The State Journal-Register newspaper in Springfield reports that Lisa Tapia said in a 46-page report that allowing Frontier to purchase the Verizon lines in Illinois “will diminish Frontier’s ability to perform its duties to provide adequate, reliable, efficient, safe and least-cost public utility service.”

Frontier cares to differ and offered a response to Tapia’s assessment. In a statement, Frontier says, “Today’s proposed order by an ALJ in Illinois ignores the numerous public interest benefits outlined in the complete record developed in the Frontier/Verizon transaction. This record fully addresses the issues raised by the ALJ. We are confident that once the full Illinois Commerce Commission reviews the record, they will vote to support the transaction.”

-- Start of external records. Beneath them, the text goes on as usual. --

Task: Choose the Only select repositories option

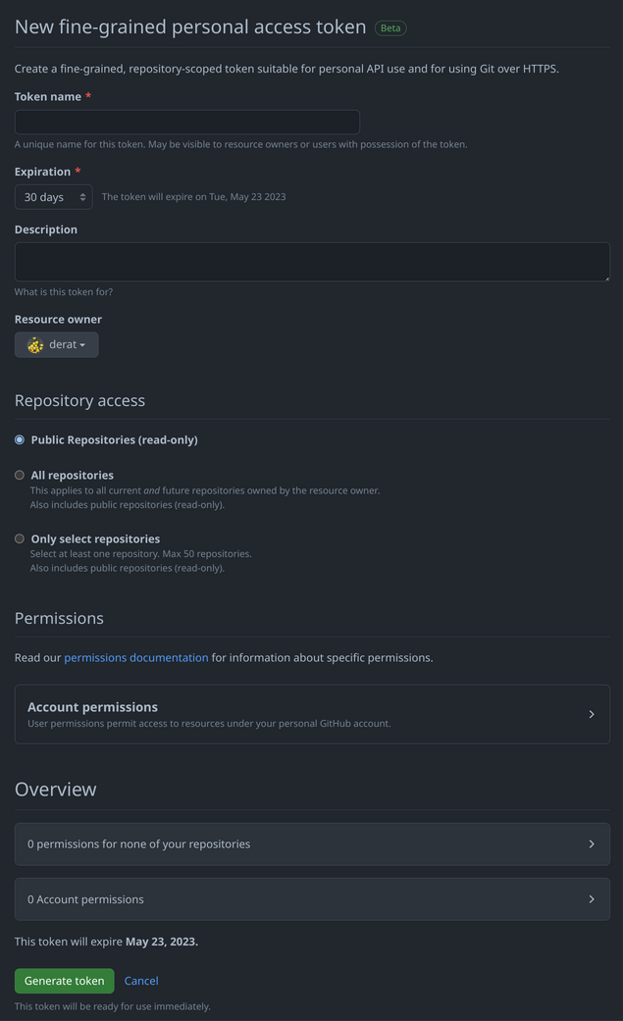Action: pyautogui.click(x=19, y=537)
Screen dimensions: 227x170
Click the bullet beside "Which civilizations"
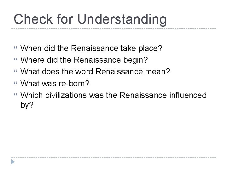[x=15, y=94]
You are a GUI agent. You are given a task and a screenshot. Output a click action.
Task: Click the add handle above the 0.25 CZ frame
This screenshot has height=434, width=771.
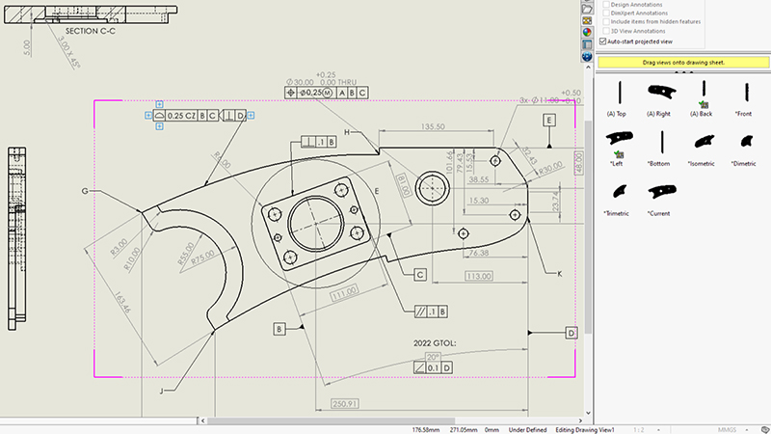tap(158, 102)
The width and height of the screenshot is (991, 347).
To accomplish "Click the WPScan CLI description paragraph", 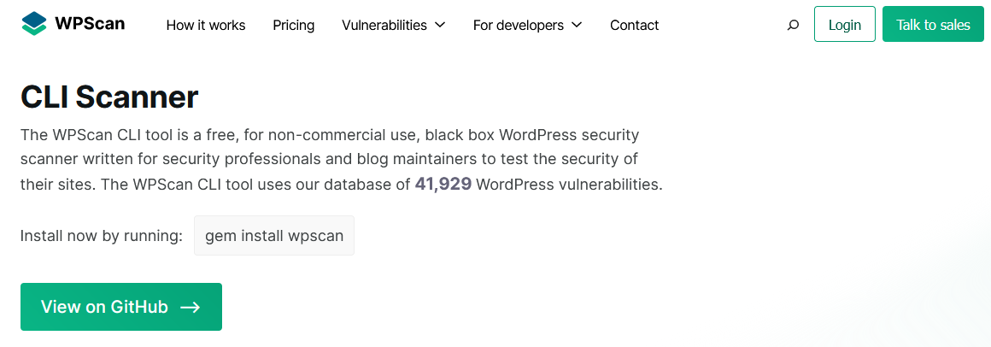I will point(341,160).
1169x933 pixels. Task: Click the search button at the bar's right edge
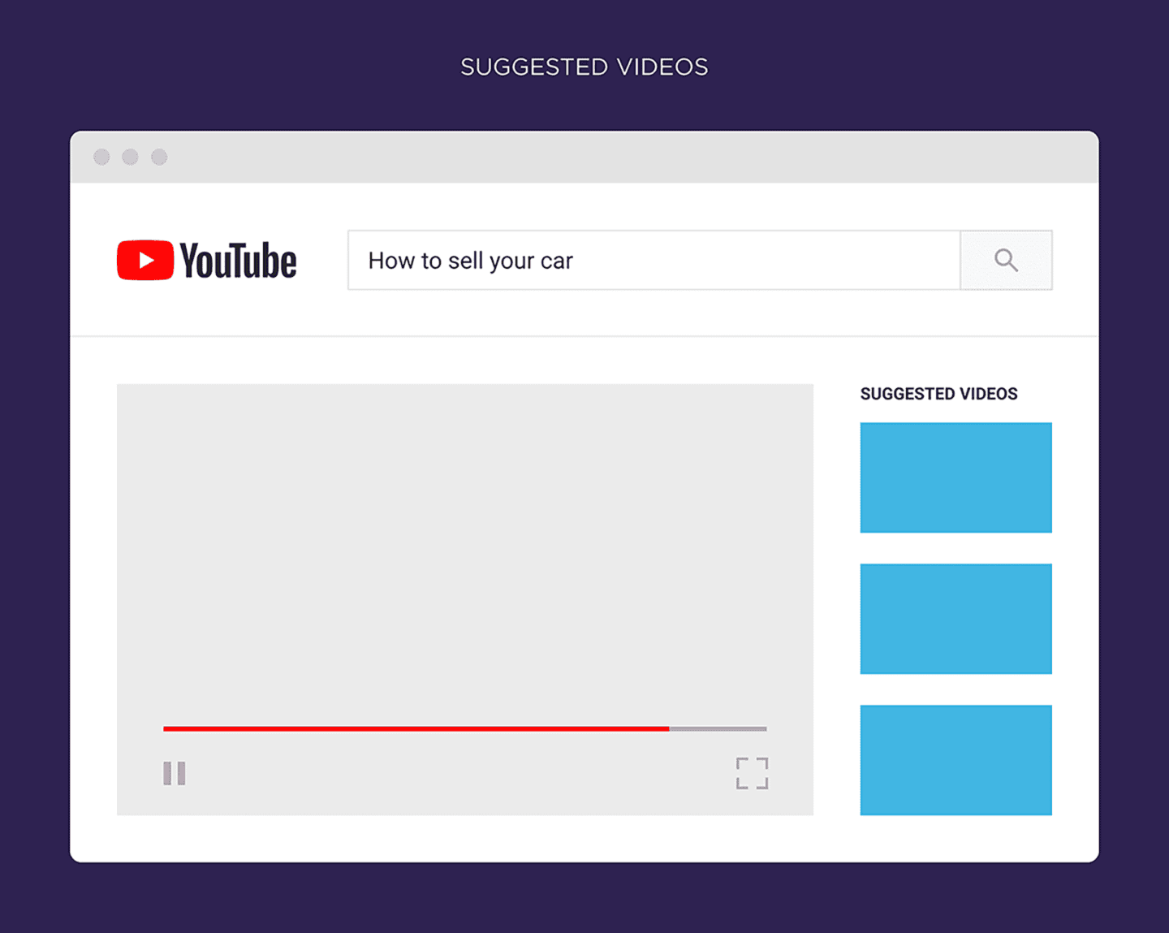point(1006,260)
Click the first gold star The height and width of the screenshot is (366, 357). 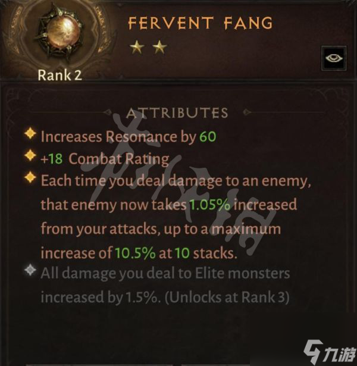tap(137, 46)
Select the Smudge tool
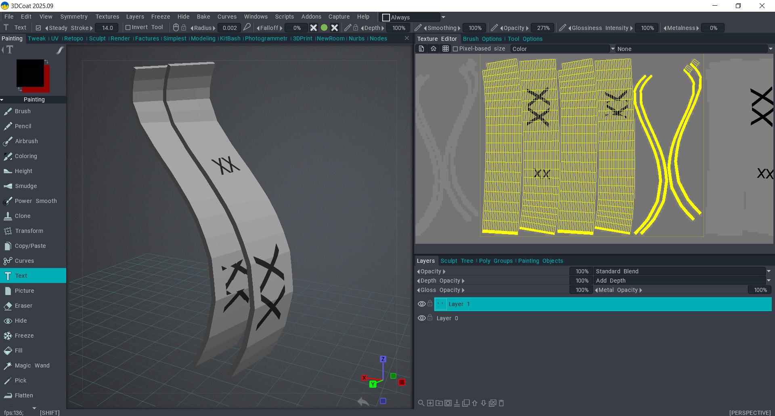This screenshot has height=416, width=775. (26, 186)
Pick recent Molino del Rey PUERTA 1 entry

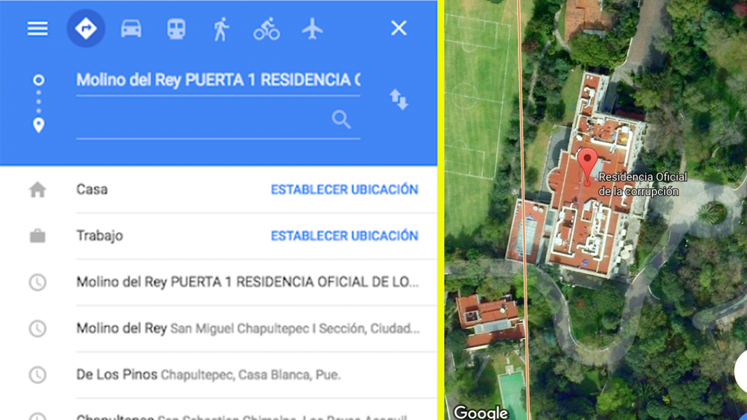pyautogui.click(x=247, y=282)
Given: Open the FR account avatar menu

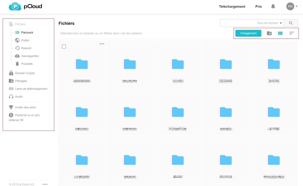Looking at the screenshot, I should [x=291, y=6].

The transaction has not been voted on yet by the Illinois Commerce Commission. They will have the final say on the matter. Tapia’s 46 page report will certainly weigh in on their decision.

Unfortunately for Frontier, they are caught up in the back wash of Verizon’s other local exchange divestments. Both FairPoint and Hawaiian Telecom completed similar transactions, and are both now in bankruptcy.

Despite this turbulence, I suspect the Frontier-Verizon deal will ultimately be consummated. There may be additional conditions set on Frontier, and maybe Verizon as well, to ensure there isn’t a repeat of FairPoint.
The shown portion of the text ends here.